Dalam pertandingan melawan Mainz, grafik menunjukkan bahwa Dortmund mendapat kesempatan melakukan 19 kali tembakan dibandingkan dengan lawannya yang hanya 10 kali. Dortmund sukses mengendalikan permainan selama hampir dua per tiga waktu penuh. Bola memasuki zona serang sebanyak 85 kali, sementara Mainz melakukan hal yang sama hanya sebanyak 55 kali.
Dortmund berhasil memindahkan bola ke area penalti Mainz sebanyak 36 kesempatan; Mainz hanya berhasil 17 kali. Namun, Dortmund kalah karena dua kesalahan fatal. Pada menit ke-70, Dortmund gagal melakukan tendangan penalti. Empat menit kemudian, mereka malah mencetak gol bunuh diri. Dortmund sudah memainkan pertandingan yang lebih baik ketimbang Mainz dari hampir semua parameter statistik, kecuali hasil nyata skor akhir.

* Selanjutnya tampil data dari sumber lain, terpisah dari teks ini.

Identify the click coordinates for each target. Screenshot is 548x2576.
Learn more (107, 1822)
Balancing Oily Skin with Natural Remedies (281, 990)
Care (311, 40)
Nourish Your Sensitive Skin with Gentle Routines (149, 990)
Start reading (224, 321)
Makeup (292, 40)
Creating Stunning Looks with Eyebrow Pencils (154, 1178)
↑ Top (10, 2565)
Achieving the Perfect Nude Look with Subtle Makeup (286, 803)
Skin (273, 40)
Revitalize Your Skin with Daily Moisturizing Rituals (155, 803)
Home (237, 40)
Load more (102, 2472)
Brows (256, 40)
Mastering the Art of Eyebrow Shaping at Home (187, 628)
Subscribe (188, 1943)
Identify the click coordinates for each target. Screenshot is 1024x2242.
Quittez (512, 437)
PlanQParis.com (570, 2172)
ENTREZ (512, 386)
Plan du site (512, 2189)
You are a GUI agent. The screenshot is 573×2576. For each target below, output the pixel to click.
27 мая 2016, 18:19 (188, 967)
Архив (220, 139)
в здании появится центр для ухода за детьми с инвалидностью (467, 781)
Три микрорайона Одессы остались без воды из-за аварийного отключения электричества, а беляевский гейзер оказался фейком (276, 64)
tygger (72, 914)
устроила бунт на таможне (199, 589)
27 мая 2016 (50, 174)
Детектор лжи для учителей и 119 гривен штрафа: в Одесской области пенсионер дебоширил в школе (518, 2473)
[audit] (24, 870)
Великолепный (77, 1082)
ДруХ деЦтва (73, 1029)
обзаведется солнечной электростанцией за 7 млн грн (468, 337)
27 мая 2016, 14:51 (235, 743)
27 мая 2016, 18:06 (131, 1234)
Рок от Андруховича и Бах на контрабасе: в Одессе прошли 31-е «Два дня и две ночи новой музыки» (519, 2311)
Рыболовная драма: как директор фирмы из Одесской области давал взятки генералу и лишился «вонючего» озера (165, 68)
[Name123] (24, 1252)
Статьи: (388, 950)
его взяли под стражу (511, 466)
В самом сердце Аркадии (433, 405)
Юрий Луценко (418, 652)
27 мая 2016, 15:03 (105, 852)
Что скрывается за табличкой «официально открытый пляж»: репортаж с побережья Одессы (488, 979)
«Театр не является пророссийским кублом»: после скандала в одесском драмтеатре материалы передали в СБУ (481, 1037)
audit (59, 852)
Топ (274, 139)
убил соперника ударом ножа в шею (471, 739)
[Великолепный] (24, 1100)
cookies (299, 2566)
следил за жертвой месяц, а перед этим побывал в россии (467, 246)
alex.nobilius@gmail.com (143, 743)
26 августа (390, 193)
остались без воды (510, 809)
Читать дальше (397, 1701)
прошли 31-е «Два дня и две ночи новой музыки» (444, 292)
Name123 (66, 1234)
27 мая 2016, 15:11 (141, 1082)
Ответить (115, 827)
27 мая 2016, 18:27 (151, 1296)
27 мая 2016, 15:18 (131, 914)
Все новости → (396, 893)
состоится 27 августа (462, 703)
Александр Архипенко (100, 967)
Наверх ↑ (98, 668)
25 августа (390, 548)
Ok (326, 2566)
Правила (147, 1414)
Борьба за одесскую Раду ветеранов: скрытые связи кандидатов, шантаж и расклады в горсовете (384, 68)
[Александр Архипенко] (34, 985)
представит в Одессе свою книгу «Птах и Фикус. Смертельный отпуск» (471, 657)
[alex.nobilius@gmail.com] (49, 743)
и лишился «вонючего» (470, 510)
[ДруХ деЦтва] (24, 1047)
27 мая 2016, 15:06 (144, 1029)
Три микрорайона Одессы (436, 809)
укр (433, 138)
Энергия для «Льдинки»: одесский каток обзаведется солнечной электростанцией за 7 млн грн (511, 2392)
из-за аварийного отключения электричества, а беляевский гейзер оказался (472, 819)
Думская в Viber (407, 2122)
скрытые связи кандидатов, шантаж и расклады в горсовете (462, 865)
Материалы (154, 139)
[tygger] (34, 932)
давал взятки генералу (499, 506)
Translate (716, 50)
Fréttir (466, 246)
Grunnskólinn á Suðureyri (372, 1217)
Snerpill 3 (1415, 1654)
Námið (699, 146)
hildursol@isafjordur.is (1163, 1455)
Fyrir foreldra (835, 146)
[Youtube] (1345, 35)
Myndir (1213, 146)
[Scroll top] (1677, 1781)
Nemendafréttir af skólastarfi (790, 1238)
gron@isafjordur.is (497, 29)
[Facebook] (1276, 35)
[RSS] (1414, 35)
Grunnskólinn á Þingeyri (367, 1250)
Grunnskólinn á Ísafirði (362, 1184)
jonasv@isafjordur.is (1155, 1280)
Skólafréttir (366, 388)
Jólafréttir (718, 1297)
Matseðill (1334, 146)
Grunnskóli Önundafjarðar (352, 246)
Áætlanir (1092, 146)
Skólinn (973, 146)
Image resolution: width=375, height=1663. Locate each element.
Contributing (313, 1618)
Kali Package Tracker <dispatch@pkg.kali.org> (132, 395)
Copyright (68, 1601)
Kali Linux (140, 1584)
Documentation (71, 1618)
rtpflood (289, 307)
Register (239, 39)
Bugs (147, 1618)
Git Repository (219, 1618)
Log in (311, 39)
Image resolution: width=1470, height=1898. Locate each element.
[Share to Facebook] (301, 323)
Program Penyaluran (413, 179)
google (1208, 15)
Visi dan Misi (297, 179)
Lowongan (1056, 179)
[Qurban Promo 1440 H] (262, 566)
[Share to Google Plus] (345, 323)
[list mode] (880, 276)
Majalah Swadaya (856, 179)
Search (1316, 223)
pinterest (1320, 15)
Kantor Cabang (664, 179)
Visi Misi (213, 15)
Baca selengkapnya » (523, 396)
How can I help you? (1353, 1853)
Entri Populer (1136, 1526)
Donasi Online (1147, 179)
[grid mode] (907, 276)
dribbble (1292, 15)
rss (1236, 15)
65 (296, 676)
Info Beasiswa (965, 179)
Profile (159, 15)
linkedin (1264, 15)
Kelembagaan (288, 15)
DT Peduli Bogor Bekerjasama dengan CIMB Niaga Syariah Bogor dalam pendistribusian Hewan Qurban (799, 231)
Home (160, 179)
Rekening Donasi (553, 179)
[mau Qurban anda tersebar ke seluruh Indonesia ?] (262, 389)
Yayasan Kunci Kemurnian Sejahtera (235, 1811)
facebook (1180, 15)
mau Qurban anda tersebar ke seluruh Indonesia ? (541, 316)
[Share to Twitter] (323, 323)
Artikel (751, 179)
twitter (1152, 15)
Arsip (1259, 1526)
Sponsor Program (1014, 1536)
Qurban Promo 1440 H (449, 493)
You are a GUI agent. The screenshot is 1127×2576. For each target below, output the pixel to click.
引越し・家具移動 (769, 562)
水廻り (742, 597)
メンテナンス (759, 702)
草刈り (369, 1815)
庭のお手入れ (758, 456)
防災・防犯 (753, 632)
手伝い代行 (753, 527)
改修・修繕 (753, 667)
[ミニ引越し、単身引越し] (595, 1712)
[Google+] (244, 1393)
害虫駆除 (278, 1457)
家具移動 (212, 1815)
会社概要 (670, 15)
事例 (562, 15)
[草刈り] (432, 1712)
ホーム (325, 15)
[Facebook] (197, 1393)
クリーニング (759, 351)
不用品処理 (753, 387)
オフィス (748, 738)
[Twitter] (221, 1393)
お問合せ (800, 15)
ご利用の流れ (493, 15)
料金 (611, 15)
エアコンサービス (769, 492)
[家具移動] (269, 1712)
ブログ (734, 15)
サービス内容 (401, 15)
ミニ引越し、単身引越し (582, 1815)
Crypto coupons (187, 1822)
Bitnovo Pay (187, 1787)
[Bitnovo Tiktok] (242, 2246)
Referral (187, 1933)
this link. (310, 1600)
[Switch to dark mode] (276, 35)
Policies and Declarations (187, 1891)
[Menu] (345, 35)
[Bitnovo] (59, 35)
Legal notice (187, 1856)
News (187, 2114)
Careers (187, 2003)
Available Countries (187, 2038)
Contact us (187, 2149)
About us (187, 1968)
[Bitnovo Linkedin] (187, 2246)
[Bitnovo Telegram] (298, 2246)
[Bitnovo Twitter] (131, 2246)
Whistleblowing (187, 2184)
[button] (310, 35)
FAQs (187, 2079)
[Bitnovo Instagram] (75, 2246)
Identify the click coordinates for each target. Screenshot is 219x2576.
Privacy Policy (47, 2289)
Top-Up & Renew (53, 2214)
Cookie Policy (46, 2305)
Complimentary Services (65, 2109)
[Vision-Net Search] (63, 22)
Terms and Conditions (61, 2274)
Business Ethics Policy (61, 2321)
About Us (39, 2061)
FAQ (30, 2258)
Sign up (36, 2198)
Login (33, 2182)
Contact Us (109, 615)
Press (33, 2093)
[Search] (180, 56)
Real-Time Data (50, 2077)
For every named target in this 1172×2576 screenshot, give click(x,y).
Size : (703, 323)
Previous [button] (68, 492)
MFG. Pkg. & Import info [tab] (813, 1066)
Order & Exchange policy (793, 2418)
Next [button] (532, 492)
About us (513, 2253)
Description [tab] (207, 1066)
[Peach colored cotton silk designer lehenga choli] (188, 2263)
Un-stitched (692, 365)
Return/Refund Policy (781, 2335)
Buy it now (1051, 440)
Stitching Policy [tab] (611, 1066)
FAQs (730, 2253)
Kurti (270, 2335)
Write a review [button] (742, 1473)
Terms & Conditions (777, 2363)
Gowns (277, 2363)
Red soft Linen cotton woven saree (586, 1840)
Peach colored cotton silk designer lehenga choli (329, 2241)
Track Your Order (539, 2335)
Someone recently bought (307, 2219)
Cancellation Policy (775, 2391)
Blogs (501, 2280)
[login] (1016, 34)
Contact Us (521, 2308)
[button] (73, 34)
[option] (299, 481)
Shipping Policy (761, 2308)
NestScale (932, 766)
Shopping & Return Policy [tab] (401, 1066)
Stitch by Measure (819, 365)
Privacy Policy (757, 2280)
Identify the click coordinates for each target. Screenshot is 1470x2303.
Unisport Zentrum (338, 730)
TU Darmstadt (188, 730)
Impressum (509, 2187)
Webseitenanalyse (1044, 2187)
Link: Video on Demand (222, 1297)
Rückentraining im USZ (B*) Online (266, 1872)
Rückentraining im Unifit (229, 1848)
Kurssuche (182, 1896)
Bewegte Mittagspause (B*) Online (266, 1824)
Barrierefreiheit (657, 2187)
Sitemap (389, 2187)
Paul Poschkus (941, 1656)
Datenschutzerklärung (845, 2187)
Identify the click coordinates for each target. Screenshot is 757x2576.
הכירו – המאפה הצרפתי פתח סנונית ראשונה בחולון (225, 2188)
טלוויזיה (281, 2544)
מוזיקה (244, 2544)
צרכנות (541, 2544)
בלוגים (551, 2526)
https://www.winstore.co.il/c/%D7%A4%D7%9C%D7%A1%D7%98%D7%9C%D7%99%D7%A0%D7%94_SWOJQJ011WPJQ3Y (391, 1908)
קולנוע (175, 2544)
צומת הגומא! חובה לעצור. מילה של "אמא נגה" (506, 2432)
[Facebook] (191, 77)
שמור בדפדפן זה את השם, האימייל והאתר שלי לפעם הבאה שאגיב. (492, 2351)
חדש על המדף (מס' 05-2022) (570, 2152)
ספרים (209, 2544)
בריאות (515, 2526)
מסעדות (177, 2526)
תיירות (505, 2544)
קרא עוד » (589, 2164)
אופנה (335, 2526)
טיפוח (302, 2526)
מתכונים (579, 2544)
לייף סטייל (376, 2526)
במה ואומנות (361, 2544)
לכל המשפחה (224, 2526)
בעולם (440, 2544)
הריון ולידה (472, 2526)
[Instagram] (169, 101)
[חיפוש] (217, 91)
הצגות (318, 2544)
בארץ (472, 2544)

Dalam sepak bola, sebuah peluang murni dapat mempengaruhi hasil akhir jauh lebih tinggi daripada olahraga lainnya. Gol relatif jarang, kurang dari tiga gol per pertandingan di Liga Premier Inggris. Jadi, entah itu bola mau memantul ke gawang atau masuk melewati garis beberapa inci, secara rata-rata, jauh lebih berpengaruh pada hasil akhir daripada misalnya home run potensial pada olahraga bisbol atau N.F.L.
Graham beralih ke pertandingan lain Klopp, yaitu saat melawan Hannover sebulan kemudian. Statistik yang lebih terukur untuk mendukung Dortmund: 18 dibanding 7 tembakan, 55 dibanding 13 kali bola masuk ke dalam kotak penalti, 11 dibanding 3 umpan silang sukses dari sayap. “Kamu kalah, 1-0,” katanya. “Tapi kamu menciptakan peluang dua kali lipat.”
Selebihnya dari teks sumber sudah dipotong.